August 8, 2009
CBOT Soy Review on Friday: Climb on bullish outlooks on fundamentals
Soy futures at the Chicago Board of Trade climbed Friday, bolstered by bullish outlooks on fundamentals.
CBOT August soys ended 14 cents higher at US$11.84 1/2, and November soys finished 8 1/2 cents higher at US$10.38 1/2. In pit trades, speculative fund-buying was estimated at 3,000 lots in soys.
December soymeal ended US$4.50 higher at US$319.00. December soyoil finished 5 points lower at 37.49 cents per pound.
Tightening old-crop inventories in the face of strong domestic and export demand served as the rallying cry for bullish traders, analysts said. Old-crop contracts led the upward assault, with reports of processors scrambling for supplies keeping sellers on the run.
The bullish theme was consistent, but prices did experience a midday slide on profit-taking, before selling was consumed by speculative and end-user buying down the stretch, traders said.
New-crop futures rose as well, buoyed by the uncertainty of production, as crops head through there critical pod-filling stage of development.

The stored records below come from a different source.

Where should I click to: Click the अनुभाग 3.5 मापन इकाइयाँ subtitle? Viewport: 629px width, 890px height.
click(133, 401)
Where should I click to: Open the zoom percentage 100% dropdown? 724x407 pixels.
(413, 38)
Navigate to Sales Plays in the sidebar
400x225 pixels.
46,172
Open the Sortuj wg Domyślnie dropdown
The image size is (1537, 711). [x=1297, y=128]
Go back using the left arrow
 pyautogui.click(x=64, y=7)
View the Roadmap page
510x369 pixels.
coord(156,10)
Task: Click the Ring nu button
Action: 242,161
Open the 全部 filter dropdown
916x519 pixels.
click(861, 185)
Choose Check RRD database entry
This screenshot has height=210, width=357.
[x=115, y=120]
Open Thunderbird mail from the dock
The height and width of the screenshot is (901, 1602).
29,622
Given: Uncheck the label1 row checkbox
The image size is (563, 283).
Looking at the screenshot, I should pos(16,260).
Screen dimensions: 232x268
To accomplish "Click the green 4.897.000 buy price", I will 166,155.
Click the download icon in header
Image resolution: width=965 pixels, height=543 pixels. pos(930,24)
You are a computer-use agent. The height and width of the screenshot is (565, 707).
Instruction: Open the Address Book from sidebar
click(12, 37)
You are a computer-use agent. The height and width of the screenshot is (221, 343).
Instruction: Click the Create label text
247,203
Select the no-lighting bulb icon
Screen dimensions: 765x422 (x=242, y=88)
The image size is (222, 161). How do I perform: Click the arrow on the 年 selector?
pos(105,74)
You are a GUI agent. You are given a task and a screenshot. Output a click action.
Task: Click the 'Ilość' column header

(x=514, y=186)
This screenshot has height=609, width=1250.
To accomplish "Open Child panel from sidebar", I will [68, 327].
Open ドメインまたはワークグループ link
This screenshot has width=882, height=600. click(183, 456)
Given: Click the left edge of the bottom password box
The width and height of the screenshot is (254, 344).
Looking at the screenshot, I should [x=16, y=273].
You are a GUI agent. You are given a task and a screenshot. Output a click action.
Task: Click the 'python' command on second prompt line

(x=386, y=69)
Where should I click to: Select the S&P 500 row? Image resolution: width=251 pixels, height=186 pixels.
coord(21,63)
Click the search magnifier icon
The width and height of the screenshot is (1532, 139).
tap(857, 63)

With a record demand forecast for the first six months of the 2009-10 marketing year, and with tight carryover supplies on tap, traders are unwilling take risk premium out of the market, said Steve Freed, an analyst at ADM Investor Services in Chicago.
The developing crop needs good weather through its critical August growing period as there is no room for error in production, and that is expected to keep many sellers on the sidelines near term, analysts said.
The DTN Meteorlogix Weather forecast said the next several days or week will see a typical summer pattern of hit-or-miss showers and thunderstorms.
Looking ahead, the U.S. Department of Agriculture will release its weekly export inspection and crop progress reports Monday, and its August crop production and supply and demand reports Wednesday.
Soy Products
Soy product futures ended mixed, with soymeal gaining product share on spreads. Soymeal rallied in unison with soys, bolstered by strong demand and tight supplies. Soyoil futures drifted lower, failing to sustain early price strength on declines in crude oil, and meal/oil spreading amid ample soyoil stocks.
The December oil share was 37.08%, while the November/December soy crush ended at 75 3/4 cents.